Cautionary Statements Regarding Forward-Looking Statements

 

Certain statements in this communication regarding the proposed merger between AMG and Highbury, other statements relating to future results, strategy and plans of AMG and Highbury (including certain projections and business trends, and statements which may be identified by the use of the words “may”, “intend”, “expect” and like words) and statements relating to the amount of the special dividend constitute “forward-looking statements” as defined in the Private Securities Litigation Reform Act of 1995. Actual results may differ materially from those projected as a result of certain risks and uncertainties.
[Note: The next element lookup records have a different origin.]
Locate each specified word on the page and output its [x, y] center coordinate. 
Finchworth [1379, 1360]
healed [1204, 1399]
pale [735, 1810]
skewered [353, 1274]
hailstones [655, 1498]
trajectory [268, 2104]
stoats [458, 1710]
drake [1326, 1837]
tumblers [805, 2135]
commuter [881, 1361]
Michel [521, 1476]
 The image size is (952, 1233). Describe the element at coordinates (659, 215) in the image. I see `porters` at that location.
For AMG, these risks and uncertainties include, but are not limited to changes in the securities or financial markets or in general economic conditions, the availability of equity and debt financing, competition for acquisitions of interests in investment management firms, the ability to close pending investments, the investment performance of AMG’s affiliates and their ability to effectively market their investment strategies and other risks detailed from time to time in AMG’s filings with the SEC. For Highbury, factors include, but are not limited to: the successful combination of Highbury with AMG’s business, the ability to retain key personnel and the ability to achieve stockholder and regulatory approvals and to successfully close the transaction. Additional information on other factors that may cause actual results and Highbury’s performance to differ materially is included in Highbury’s periodic reports filed with the SEC, including but not limited to Highbury’s Form 10-K for the year ended December 31, 2008 and subsequent Forms 10-Q. Copies may be obtained by contacting Highbury or at the SEC’s web site at http://www.sec.gov. Highbury cautions readers not to place undue reliance upon any forward-looking statements, which speak only as of the date made. These forward-looking statements are made only as of the date hereof, and Highbury undertakes no obligations to update or revise the forward-looking statements, whether as a result of new information, future events or otherwise, except as required by law.